CHOF :: new program, marketed and administered by the Canadian Home Ownership Foundation (CHOF)

Maroney on Money for December 7, 1997

In my last article, I reviewed a new program designed to improve access to home ownership. This new program, which is being marketed and administered by the Canadian Home Ownership Foundation (CHOF), is designed to provide qualified parties with an interest free, no payment loan for up to 20% of the total purchase price of a new home for five years.

Daryl DeMarco, at Homelife Classic Realty in Maple Ridge contacted me this week to raise a number of valid points relating to the CHOF program. I called Susan Allen, a director on CHOF’s board, to review Daryl’s concerns. The issues discussed and Susan’s responses are as follows:

1. Who is supplying the interest-free money to finance CHOF?

In my original article, based on a previous discussion with Susan Allen, I noted that CHOF is funded primarily by developers, builders and financial institutions who stand to gain indirectly by increasing the pool of potential buyers in the marketplace. CHOF is not a government funded or sponsored program.

2. Since only CHOF approved projects qualify for the program, are the parties who fund CHOF the same as the parties who own the approved projects?

For the most part, the answer is yes. Knowing this, Daryl questions whether the buyer is adequately protected if developers, whose projects are approved by CHOF, are also funding CHOF? Knowing this Daryl questions whether CHOF was created simply to boost lagging sales caused by a growing number of leaking problems in stucco buildings. This is a very valid point, however, Susan is quick to point out that this is not a “flash in the pan” project; CHOF was incorporated two years ago and the concept was conceived six years ago. CHOF has every intention of sticking around which it would be unable to do if it became involved in the marketing of an inferior product.

3. Can buyers be represented by their own realtor?

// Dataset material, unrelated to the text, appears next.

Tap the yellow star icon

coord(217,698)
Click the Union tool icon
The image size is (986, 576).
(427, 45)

Susan advises that CHOF currently contracts with Re/Max who will assign certain designated realtors to work with qualified buyers. In other words, CHOF participants must work with CHOF realtors who are also listing agents for the qualifying projects. CHOF is interested in working with realtors in the community and so, while not currently CHOF policy, consideration is being given to providing some form of referral fee to agents who were known to be working with CHOF participants prior to becoming involved in the program.

The other point to be made here is that, in the open marketplace, it is not uncommon for a listing agent to also be the selling agent as long as the required disclosure is made to the purchaser.

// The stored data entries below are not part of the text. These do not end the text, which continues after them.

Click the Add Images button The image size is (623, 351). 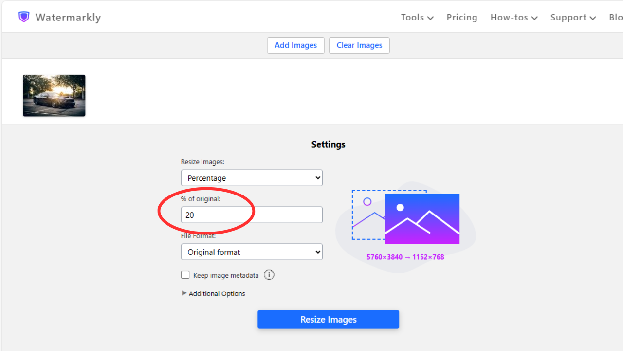click(x=295, y=45)
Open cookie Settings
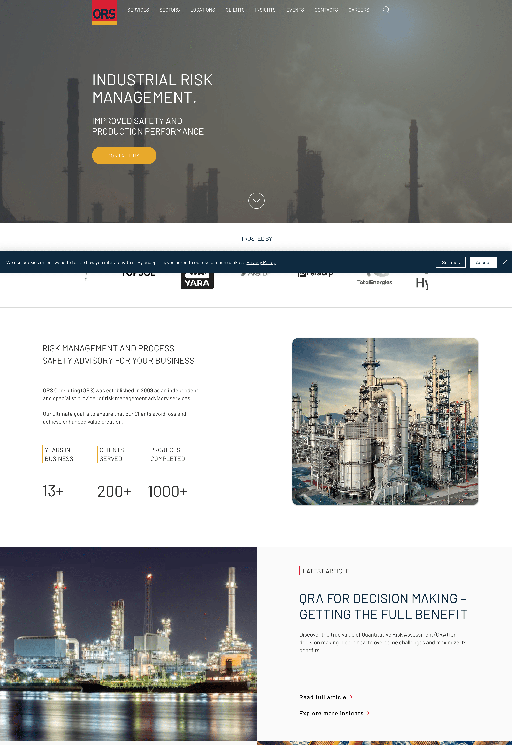The width and height of the screenshot is (512, 745). point(450,262)
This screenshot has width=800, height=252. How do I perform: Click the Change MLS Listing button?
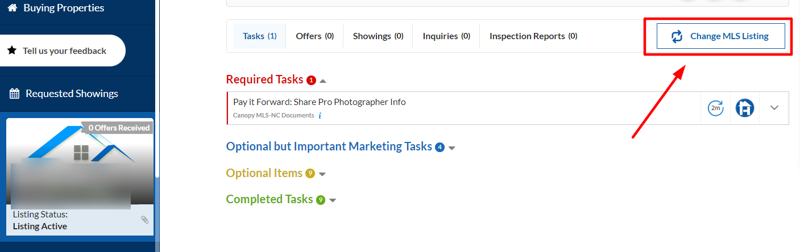(x=721, y=36)
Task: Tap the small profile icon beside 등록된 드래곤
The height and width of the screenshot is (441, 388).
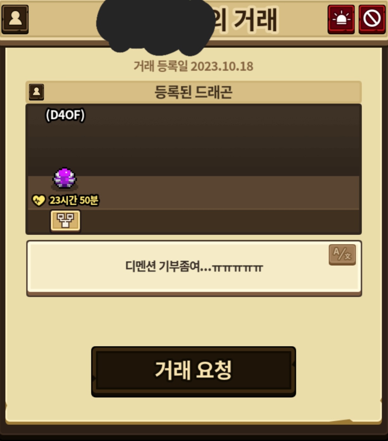Action: coord(36,92)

4. Can a buyer choose an appraiser to ensure they are paying a competitive price?

The initial appraisal is prepared by an appraiser selected by the lender and CMHC, however, CHOF will allow a buyer to have an independent appraisal done, albeit at their own cost. In addition, a buyer may choose to have his or her realtor prepare a valuation of the property again at their cost.

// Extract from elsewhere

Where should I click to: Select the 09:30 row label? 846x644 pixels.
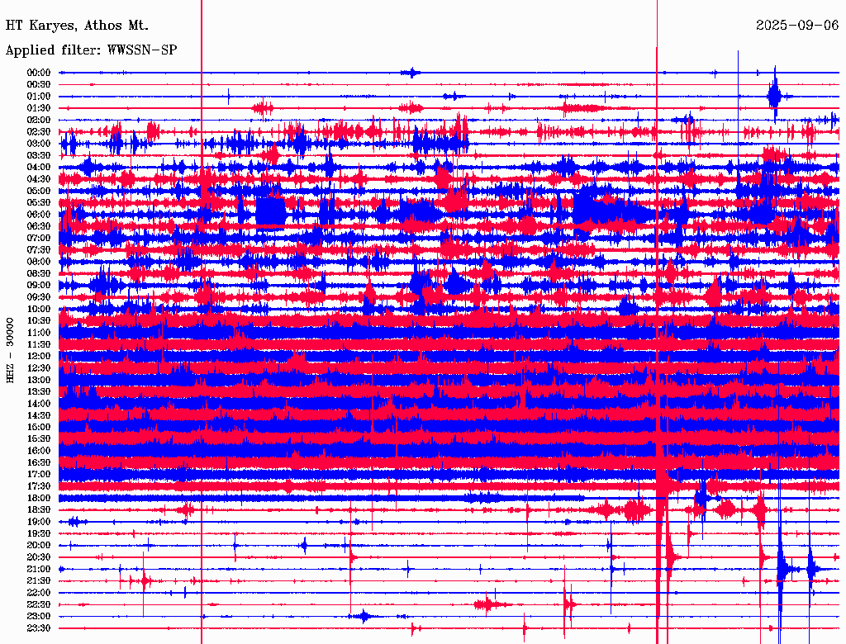point(39,297)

5. To participate in CHOF, buyers need only qualify originally for 75% financing and not the 95% they are actually borrowing. As a result, at the end of five years borrowers may not qualify for the amount still owing and, even if they do, banks will not provide a first mortgage for over 75% on refinancing, only on new purchases. In such a case, the purchaser will have to finance the required borrowing in excess of 75% of the appraised value. This will probably entail a personal loan or a second mortgage both of which probably mean a higher rate of interest. Daryl asks if there is any assurance of some type of re-financing plan for when the five year term expires?

The short answer here is, no. Borrowers will have four options upon renewal: pay off the second mortgage, requalify for a new first mortgage, arrange a private loan or second mortgage and, failing either of these, turn to CHOF for assistance in arranging a second mortgage. Susan points out that, while a personal loan or a private second mortgage will likely entail a higher interest rate, this will be offset, at least in part, by elimination of the CMHC insurance fee of 2.5%.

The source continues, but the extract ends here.